__EXERCISE PROMPT__: Retype all of the records below line for line, with no changes.

__MATERIAL FOR THIS EXERCISE__:
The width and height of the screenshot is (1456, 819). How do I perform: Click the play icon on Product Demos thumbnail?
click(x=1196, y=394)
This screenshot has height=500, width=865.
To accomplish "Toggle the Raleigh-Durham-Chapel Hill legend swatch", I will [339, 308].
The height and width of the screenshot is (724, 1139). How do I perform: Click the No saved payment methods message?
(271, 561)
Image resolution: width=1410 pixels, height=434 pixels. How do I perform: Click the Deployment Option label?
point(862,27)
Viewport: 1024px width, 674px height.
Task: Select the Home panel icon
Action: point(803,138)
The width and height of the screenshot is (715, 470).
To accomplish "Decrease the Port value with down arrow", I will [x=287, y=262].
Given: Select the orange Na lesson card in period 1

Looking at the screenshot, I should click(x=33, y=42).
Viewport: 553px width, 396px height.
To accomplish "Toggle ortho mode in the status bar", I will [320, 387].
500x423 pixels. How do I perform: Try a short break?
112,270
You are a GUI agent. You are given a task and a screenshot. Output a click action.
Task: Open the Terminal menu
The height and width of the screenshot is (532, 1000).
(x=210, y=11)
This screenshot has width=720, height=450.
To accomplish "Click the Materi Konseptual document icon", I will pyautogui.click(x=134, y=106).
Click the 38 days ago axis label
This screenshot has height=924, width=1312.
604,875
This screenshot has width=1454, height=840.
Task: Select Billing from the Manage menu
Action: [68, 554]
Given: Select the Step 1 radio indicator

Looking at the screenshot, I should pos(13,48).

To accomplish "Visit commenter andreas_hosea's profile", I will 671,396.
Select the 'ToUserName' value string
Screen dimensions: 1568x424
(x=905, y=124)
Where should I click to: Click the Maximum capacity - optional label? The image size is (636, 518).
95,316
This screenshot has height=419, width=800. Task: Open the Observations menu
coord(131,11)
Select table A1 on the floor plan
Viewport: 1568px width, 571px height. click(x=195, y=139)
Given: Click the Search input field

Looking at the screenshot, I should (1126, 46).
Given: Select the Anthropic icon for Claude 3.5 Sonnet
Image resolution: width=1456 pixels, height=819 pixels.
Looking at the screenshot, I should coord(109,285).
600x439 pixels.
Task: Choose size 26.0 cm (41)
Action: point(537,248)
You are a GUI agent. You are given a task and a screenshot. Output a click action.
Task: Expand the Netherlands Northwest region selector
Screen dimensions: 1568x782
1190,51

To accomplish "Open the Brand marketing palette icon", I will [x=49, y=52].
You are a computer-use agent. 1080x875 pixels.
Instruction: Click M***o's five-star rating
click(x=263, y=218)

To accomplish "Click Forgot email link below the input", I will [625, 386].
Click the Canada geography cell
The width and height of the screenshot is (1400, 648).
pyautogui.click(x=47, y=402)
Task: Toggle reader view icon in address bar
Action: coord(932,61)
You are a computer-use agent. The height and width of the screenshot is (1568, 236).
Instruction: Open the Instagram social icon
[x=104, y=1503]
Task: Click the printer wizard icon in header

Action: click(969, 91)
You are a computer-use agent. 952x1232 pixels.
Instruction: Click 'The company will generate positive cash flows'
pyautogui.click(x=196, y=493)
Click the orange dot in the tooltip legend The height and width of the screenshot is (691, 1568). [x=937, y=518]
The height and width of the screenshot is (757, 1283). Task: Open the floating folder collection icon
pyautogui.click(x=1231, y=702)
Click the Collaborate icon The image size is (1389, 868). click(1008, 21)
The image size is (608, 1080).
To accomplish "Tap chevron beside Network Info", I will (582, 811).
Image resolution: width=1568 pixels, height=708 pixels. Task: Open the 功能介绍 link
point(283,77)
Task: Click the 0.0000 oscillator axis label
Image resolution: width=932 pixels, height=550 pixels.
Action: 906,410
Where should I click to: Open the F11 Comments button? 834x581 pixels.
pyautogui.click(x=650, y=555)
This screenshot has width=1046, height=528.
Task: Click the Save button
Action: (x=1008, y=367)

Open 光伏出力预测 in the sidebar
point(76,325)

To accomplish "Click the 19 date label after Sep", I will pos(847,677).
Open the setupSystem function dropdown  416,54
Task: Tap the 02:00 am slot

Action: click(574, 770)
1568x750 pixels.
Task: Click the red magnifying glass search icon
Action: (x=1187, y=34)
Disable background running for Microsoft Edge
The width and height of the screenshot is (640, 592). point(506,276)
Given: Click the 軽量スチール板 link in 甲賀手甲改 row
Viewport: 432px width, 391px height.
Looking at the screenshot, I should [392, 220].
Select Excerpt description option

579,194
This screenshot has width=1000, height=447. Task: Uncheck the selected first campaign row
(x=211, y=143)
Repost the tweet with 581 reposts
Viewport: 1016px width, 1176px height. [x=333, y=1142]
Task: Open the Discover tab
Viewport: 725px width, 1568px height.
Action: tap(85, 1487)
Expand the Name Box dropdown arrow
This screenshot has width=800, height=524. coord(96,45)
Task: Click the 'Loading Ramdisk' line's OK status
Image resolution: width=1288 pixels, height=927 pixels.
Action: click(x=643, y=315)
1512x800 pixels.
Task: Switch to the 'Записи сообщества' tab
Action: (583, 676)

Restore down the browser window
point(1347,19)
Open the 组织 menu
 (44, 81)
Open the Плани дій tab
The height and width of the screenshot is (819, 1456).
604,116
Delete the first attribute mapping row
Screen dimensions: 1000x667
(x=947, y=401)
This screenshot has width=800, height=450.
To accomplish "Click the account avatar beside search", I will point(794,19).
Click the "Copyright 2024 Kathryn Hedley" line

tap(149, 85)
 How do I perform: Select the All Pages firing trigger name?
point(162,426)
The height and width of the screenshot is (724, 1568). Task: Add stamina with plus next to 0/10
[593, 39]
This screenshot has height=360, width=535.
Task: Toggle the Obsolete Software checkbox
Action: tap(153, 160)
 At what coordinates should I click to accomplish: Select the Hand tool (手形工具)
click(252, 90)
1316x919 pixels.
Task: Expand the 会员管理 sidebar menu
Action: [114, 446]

__THE RESULT__:
The width and height of the screenshot is (1456, 819). How do I perform: Click the play icon on Product Demos thumbnail?
click(x=1196, y=394)
This screenshot has height=500, width=865.
To accomplish "Toggle the Raleigh-Durham-Chapel Hill legend swatch", I will [339, 308].
The height and width of the screenshot is (724, 1139). How do I perform: Click the No saved payment methods message?
(271, 561)
Image resolution: width=1410 pixels, height=434 pixels. How do I perform: Click the Deployment Option label?
point(862,27)
Viewport: 1024px width, 674px height.
Task: Select the Home panel icon
Action: point(803,138)
The width and height of the screenshot is (715, 470).
To accomplish "Decrease the Port value with down arrow", I will [x=287, y=262].
Given: Select the orange Na lesson card in period 1

Looking at the screenshot, I should click(x=33, y=42).
Viewport: 553px width, 396px height.
To accomplish "Toggle ortho mode in the status bar", I will [320, 387].
500x423 pixels. How do I perform: Try a short break?
112,270
You are a GUI agent. You are given a task and a screenshot. Output a click action.
Task: Open the Terminal menu
The height and width of the screenshot is (532, 1000).
(x=210, y=11)
This screenshot has width=720, height=450.
To accomplish "Click the Materi Konseptual document icon", I will pyautogui.click(x=134, y=106).
Click the 38 days ago axis label
This screenshot has height=924, width=1312.
604,875
This screenshot has width=1454, height=840.
Task: Select Billing from the Manage menu
Action: [68, 554]
Given: Select the Step 1 radio indicator

Looking at the screenshot, I should pos(13,48).

To accomplish "Visit commenter andreas_hosea's profile", I will 671,396.
Select the 'ToUserName' value string
Screen dimensions: 1568x424
(x=905, y=124)
Where should I click to: Click the Maximum capacity - optional label? The image size is (636, 518).
95,316
This screenshot has height=419, width=800. Task: Open the Observations menu
coord(131,11)
Select table A1 on the floor plan
Viewport: 1568px width, 571px height. click(x=195, y=139)
Given: Click the Search input field

Looking at the screenshot, I should (1126, 46).
Given: Select the Anthropic icon for Claude 3.5 Sonnet
Image resolution: width=1456 pixels, height=819 pixels.
Looking at the screenshot, I should coord(109,285).
600x439 pixels.
Task: Choose size 26.0 cm (41)
Action: point(537,248)
You are a GUI agent. You are given a task and a screenshot. Output a click action.
Task: Expand the Netherlands Northwest region selector
Screen dimensions: 1568x782
1190,51

To accomplish "Open the Brand marketing palette icon", I will [x=49, y=52].
You are a computer-use agent. 1080x875 pixels.
Instruction: Click M***o's five-star rating
click(x=263, y=218)

To accomplish "Click Forgot email link below the input", I will [625, 386].
Click the Canada geography cell
The width and height of the screenshot is (1400, 648).
pyautogui.click(x=47, y=402)
Task: Toggle reader view icon in address bar
Action: coord(932,61)
You are a computer-use agent. The height and width of the screenshot is (1568, 236).
Instruction: Open the Instagram social icon
[x=104, y=1503]
Task: Click the printer wizard icon in header

Action: click(969, 91)
You are a computer-use agent. 952x1232 pixels.
Instruction: Click 'The company will generate positive cash flows'
pyautogui.click(x=196, y=493)
Click the orange dot in the tooltip legend The height and width of the screenshot is (691, 1568). [x=937, y=518]
The height and width of the screenshot is (757, 1283). Task: Open the floating folder collection icon
pyautogui.click(x=1231, y=702)
Click the Collaborate icon The image size is (1389, 868). click(1008, 21)
The image size is (608, 1080).
To accomplish "Tap chevron beside Network Info", I will (582, 811).
Image resolution: width=1568 pixels, height=708 pixels. Task: Open the 功能介绍 link
point(283,77)
Task: Click the 0.0000 oscillator axis label
Image resolution: width=932 pixels, height=550 pixels.
Action: 906,410
Where should I click to: Open the F11 Comments button? 834x581 pixels.
pyautogui.click(x=650, y=555)
This screenshot has width=1046, height=528.
Task: Click the Save button
Action: (x=1008, y=367)

Open 光伏出力预测 in the sidebar
point(76,325)

To accomplish "Click the 19 date label after Sep", I will pos(847,677).
Open the setupSystem function dropdown  416,54
Task: Tap the 02:00 am slot

Action: click(574, 770)
1568x750 pixels.
Task: Click the red magnifying glass search icon
Action: (x=1187, y=34)
Disable background running for Microsoft Edge
The width and height of the screenshot is (640, 592). point(506,276)
Given: Click the 軽量スチール板 link in 甲賀手甲改 row
Viewport: 432px width, 391px height.
Looking at the screenshot, I should [392, 220].
Select Excerpt description option

579,194
This screenshot has width=1000, height=447. Task: Uncheck the selected first campaign row
(x=211, y=143)
Repost the tweet with 581 reposts
Viewport: 1016px width, 1176px height. [x=333, y=1142]
Task: Open the Discover tab
Viewport: 725px width, 1568px height.
Action: tap(85, 1487)
Expand the Name Box dropdown arrow
This screenshot has width=800, height=524. coord(96,45)
Task: Click the 'Loading Ramdisk' line's OK status
Image resolution: width=1288 pixels, height=927 pixels.
Action: click(x=643, y=315)
1512x800 pixels.
Task: Switch to the 'Записи сообщества' tab
Action: (583, 676)

Restore down the browser window
point(1347,19)
Open the 组织 menu
 (44, 81)
Open the Плани дій tab
The height and width of the screenshot is (819, 1456).
604,116
Delete the first attribute mapping row
Screen dimensions: 1000x667
(x=947, y=401)
This screenshot has width=800, height=450.
To accomplish "Click the account avatar beside search", I will point(794,19).
Click the "Copyright 2024 Kathryn Hedley" line

tap(149, 85)
 How do I perform: Select the All Pages firing trigger name?
point(162,426)
The height and width of the screenshot is (724, 1568). Task: Add stamina with plus next to 0/10
[593, 39]
This screenshot has height=360, width=535.
Task: Toggle the Obsolete Software checkbox
Action: tap(153, 160)
 At what coordinates should I click to accomplish: Select the Hand tool (手形工具)
click(252, 90)
1316x919 pixels.
Task: Expand the 会员管理 sidebar menu
Action: [114, 446]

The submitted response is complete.